SRKW use coastal waters off Oregon, Washington and California and currently number just 73 individuals in three pods. Some key factors behind SRKW's decline are scarcity of prey (primarily Chinook), high levels of contaminants from pollution, disturbance from vessels/sound and inbreeding. This population is already listed on the federal ESA.

On Friday morning during the Director's Report, ODFW staff presented the 2022 Annual Report and discussed a planned review of the Oregon Wolf Conservation and Management Plan. (The Plan needs to be reviewed every five years; it was last reviewed in 2019.)

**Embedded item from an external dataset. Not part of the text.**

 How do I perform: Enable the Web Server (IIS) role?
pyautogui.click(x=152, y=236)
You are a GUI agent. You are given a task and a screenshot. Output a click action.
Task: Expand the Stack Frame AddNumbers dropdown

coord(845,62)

Staff will initiate the review in May 2023 and plan to bring any necessary rule changes to the Commission by June 2024. A public workshop with the Commission and other opportunities for public input are planned. Interested members of the public can sign up for Wolf Updates to keep up with the Wolf Plan review process.

Adopted 2023-24 Game Bird Regulations: The summary of changes for next year is: Western Oregon Fall Turkey Season will open on Sept. 1, rather than the second Saturday of October.

A special Beardless Turkey Permit was established allowing the harvest of up to three beardless turkeys in portions of four Wildlife Management Units in Grant County beginning this fall. The cost of the Western Oregon Fee Pheasant permit will increase from $17 to $25 to keep up with the cost of stocking pheasants; a $10 Youth permit will also be available. No changes from last year for migratory game birds; duck seasons will begin on Oct. 14 in both zones with bag limits the same as last year.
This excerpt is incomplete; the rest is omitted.